Peristiwa tersebut menjadi serangan kedua dalam enam bulan sejak jurnalis foto Jerman Nick Nostitz bentrok dengan pasukan keamanan Komite Reformasi Demokrasi Rakyat (PDRC). Saat itu, Nostitz sedang duduk dekat pintu masuk pengadilan dan mengenakan gelang Asosiasi Jurnalis Thailand (TJA) hijau. FCCT mengatakan dia lantas diminta untuk menemui "Luang Bu".
Karena menolak dia didorong dengan keras di bagian dada dan dipaksa ikut bersama pasukan keamanan itu.
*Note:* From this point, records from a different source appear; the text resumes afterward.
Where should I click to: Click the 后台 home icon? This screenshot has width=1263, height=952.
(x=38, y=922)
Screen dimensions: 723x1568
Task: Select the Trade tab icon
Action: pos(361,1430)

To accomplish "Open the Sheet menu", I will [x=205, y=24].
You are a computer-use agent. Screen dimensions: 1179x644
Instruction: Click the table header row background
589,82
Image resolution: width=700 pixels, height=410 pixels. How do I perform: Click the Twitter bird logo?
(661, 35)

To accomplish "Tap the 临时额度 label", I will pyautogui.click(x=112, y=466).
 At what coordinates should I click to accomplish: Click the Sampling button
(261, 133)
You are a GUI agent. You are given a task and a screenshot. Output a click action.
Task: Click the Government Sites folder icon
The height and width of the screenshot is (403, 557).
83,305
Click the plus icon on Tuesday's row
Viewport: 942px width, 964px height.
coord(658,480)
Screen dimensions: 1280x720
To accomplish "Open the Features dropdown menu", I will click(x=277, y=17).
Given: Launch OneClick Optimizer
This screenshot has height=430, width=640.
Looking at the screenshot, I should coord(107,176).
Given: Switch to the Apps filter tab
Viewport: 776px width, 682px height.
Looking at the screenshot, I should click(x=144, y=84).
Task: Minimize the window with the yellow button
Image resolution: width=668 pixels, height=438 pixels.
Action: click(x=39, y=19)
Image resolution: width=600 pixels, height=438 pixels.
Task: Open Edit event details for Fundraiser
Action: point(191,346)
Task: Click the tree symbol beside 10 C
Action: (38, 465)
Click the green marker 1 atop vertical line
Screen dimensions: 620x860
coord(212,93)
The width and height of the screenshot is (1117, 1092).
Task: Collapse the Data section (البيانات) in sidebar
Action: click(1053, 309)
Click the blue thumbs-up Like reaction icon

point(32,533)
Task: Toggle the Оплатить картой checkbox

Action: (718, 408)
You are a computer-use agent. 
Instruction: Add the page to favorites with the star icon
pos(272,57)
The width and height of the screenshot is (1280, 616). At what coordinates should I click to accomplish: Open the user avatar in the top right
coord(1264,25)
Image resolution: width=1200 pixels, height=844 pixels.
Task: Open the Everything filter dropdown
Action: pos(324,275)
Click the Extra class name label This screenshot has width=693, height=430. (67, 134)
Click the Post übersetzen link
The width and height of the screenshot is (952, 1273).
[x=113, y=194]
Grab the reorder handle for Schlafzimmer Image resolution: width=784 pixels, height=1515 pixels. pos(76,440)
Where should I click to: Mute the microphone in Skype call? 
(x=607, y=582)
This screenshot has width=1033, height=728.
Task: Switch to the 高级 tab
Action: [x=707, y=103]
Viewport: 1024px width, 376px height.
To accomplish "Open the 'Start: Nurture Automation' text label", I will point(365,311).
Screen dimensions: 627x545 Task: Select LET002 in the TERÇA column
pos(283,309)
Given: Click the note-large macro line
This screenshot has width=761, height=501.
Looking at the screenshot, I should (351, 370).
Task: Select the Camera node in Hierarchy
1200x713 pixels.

Polisi memisahkan mereka saat teriakan dari Nostitz dan jurnalis lain terdengar. Dia kemudian berlindung di dalam pengadilan dan dibawa keluar dengan menggunakan mobil polisi secara diam-diam.
"Di masa sulit dalam perkembangan politik Thailand saat ini, FCCT meminta kelompok politik yang terlibat menghormati hukum yang mengizinkan jurnalis bekerja tanpa halangan, tanpa melihat latar belakang media atau kebangsaan mereka," kata FCCT.
Dia menambahkan kekerasan terhadap media melanggar konstitusi dan menghalangi pemberitaan yang objektif mengenai situasi politik yang kompleks dan berkembang. Hal itu juga mengalihkan perhatian dari isu-isu kepentingan publik.